By comparison with the same month for the previous year, the Warren Group reports condo sales in Dorchester this January were up by 45.8 percent, while the median price was down by 69.3 percent. That was the largest drop in median price for any part of Boston with more than a half dozen transactions.
"The inventory in the foreclosure market is just so great now," said the Dorchester office manager for Jack Conway & Co., Julie Simmons. "Investors are coming out of the woodwork that we haven't seen since the 1990s."
Suffolk County records for the past few months show a brisk trade in foreclosed properties. Some buyers have even picked up dozens of properties, with unit prices in multi-family buildings running as low as $33,000. That's roughly one-tenth the cost of some units at the height of the real estate bubble in Dorchester in 2005 and 2006.
According to real estate analyst John Anderson, two-thirds of the units recently sold in Dorchester went for less than $100,000. His figures show that, since the peak of the market, Dorchester condos have lost 72.4 percent of their value. And he says that could be one reason for conventional buyers and sellers to hold off.
"They're just not out there," said Anderson. "They're sitting on the sidelines, looking to see how far down things are going to go."
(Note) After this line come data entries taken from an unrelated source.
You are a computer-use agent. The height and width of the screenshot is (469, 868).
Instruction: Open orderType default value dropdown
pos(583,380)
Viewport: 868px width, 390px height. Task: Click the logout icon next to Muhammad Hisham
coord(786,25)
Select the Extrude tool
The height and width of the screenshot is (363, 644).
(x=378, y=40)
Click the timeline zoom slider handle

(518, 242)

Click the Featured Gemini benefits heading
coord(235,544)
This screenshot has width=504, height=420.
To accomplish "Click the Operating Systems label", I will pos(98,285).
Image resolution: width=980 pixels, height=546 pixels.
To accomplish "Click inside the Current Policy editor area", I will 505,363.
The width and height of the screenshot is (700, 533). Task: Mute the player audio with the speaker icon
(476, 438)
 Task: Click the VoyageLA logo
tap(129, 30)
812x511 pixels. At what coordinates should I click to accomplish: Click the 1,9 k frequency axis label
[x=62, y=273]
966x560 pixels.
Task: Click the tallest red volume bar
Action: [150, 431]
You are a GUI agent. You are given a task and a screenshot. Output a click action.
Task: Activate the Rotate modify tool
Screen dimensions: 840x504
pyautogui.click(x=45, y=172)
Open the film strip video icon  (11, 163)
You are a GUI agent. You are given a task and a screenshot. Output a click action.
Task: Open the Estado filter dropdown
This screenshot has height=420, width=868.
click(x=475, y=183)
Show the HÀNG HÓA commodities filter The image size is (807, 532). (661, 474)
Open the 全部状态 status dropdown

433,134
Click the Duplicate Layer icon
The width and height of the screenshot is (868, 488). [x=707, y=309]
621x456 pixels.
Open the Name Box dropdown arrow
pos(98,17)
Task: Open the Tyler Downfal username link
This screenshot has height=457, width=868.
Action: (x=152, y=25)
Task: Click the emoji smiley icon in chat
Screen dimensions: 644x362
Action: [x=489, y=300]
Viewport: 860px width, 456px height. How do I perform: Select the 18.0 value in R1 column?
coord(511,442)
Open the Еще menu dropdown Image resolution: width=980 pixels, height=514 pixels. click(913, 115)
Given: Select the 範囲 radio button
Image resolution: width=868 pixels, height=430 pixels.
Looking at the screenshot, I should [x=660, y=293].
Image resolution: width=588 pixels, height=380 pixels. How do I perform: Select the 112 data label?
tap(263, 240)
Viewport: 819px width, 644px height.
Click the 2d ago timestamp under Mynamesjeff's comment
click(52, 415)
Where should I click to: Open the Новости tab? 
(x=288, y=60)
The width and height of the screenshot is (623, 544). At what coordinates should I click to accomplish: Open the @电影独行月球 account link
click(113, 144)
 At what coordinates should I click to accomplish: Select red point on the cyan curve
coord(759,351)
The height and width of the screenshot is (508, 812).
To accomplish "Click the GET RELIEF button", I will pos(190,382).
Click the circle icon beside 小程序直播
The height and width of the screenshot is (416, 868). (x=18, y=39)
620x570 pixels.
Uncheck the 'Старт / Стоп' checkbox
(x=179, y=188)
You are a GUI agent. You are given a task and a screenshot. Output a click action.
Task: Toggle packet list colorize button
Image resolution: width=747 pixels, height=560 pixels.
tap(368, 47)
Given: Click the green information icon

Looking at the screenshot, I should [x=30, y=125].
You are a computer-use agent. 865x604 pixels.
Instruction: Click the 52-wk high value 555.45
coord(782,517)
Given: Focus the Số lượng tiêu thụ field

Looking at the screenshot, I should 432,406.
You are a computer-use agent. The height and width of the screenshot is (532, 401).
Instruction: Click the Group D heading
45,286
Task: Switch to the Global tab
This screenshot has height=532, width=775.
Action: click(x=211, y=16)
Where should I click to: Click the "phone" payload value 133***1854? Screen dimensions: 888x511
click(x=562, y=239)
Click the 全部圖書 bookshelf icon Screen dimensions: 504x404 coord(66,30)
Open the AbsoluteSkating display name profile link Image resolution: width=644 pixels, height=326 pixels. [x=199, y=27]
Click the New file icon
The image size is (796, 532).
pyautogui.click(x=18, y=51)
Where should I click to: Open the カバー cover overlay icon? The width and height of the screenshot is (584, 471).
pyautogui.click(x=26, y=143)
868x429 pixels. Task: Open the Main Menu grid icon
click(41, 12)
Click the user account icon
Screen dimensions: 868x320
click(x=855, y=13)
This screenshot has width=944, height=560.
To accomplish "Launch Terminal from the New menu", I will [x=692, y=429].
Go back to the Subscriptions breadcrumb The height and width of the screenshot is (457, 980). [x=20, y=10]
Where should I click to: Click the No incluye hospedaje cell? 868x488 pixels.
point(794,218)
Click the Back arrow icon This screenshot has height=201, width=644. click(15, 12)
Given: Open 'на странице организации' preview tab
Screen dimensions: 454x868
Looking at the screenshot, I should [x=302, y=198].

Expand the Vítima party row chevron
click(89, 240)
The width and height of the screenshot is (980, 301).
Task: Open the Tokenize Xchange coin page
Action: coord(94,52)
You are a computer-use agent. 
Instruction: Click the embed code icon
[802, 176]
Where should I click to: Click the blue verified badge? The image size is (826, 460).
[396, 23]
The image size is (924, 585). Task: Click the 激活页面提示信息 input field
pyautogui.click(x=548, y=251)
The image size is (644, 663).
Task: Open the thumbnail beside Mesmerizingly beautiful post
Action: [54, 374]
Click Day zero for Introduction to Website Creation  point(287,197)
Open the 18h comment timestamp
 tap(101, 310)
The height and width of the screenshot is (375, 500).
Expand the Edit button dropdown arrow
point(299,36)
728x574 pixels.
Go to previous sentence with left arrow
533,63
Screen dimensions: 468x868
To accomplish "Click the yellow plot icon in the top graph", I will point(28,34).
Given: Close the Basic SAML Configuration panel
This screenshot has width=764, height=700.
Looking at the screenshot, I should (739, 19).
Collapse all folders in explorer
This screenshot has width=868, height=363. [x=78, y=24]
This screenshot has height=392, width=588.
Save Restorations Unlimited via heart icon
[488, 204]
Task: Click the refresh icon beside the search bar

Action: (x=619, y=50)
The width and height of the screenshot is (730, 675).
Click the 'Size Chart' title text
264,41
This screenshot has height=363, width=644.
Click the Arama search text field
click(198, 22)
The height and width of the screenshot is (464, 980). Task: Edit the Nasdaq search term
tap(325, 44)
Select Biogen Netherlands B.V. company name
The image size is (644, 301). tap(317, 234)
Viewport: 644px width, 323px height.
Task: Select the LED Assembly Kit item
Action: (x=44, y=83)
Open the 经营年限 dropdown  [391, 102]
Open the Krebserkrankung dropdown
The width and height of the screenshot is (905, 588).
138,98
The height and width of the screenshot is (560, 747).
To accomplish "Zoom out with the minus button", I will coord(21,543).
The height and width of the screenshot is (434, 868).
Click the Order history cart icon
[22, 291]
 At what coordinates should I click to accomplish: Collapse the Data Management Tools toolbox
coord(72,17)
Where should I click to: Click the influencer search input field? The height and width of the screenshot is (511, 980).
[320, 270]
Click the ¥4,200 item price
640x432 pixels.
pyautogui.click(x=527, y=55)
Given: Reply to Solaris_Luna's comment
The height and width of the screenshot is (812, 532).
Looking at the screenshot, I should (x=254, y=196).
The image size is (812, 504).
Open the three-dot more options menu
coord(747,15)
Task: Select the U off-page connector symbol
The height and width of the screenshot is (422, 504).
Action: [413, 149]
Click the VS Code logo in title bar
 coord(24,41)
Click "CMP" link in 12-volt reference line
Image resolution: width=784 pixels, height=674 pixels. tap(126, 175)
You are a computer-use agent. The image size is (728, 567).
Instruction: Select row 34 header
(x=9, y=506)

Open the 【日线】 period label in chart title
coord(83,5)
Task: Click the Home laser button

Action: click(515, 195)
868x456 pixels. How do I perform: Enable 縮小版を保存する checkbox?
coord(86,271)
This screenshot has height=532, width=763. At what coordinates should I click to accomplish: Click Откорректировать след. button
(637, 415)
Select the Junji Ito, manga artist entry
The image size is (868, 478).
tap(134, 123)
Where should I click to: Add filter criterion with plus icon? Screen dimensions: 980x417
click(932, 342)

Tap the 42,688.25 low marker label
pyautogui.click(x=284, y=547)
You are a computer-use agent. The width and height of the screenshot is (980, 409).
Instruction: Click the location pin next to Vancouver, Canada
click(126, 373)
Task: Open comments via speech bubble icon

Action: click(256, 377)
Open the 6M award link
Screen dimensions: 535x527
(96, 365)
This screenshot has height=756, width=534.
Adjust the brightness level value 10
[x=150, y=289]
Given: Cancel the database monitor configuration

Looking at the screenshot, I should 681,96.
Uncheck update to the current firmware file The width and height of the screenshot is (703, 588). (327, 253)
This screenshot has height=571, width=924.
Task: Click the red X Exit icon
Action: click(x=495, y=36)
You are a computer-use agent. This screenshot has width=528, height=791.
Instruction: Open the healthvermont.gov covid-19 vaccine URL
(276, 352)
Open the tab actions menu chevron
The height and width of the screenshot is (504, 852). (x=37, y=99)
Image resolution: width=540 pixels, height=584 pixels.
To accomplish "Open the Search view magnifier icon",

But, when things go far enough, there are bulk buyers out there.
Records show one corporation has bought 36 properties in Boston since late October of 2008. Most of the units are foreclosed condominiums, and about one-third of them are in Dorchester. The prices per unit are mostly between $60,000 and $85,000.
The owner of Just In Boston Properties, Justin Green, says scattered condos in buildings without active owner associations are selling for low prices because banks are reluctant to provide conventional financing. And he says federally-backed loans are only available currently for buildings with at least four units.
But, over the past few months, some buyers have been consolidating their purchases, acquiring two or three condos in a single building. And Green says that could make the same units easier to finance and resell.
"You can convert that back into a three-family and sell it at a profit," he said. "Or if you can get a condo association up and running, and the units can be financed, you've got yourself a condo that's worth some money."
"Some of the things that are being sold for really low money," said Green, "are really worth more."
To increase chances that foreclosed properties will have new buyers and occupants, the City of Boston will try to acquire some of them directly from companies controlling the mortgage. The city received approval last month for $4.23 million in money for foreclosed properties from the U.S. Department of Housing and Urban Development. The city will also use the money to make the purchase of vacant foreclosed properties more affordable for owner-occupants and for private or non-profit investor owners.
Even more reminiscent of housing rehabilitation programs of the late 1970s is a program being offered by the state. According to Banker & Tradesman, the program will offer buyers of foreclosed properties special financing options and as much as $40,000 for rehabilitation.
But, for developers who do repairs themselves, the incentive is the market. One developer working on property near Fields Corner, Vivian Girard, says purchase prices are low enough to allow unit rentals of $1,000 to $1,300 a month.
"It's largely an investors market for now," he said, because most units at low prices "need a lot of work."
Girard says he and his and his partner, Haitham Hussaini, recently bought a two-family house on Josephine Street for which sales prices had increased from $250,000 in 2000 to $425,000 in late 2006. After foreclosure, Girard says he and Hussaini got the property for $120,000. And Girard says prices like these will attract more buyers who can handle repairs.
"It's starting to make sense with such a low price," he said.
"The nice thing about it," he added, "is for housing to become affordable again."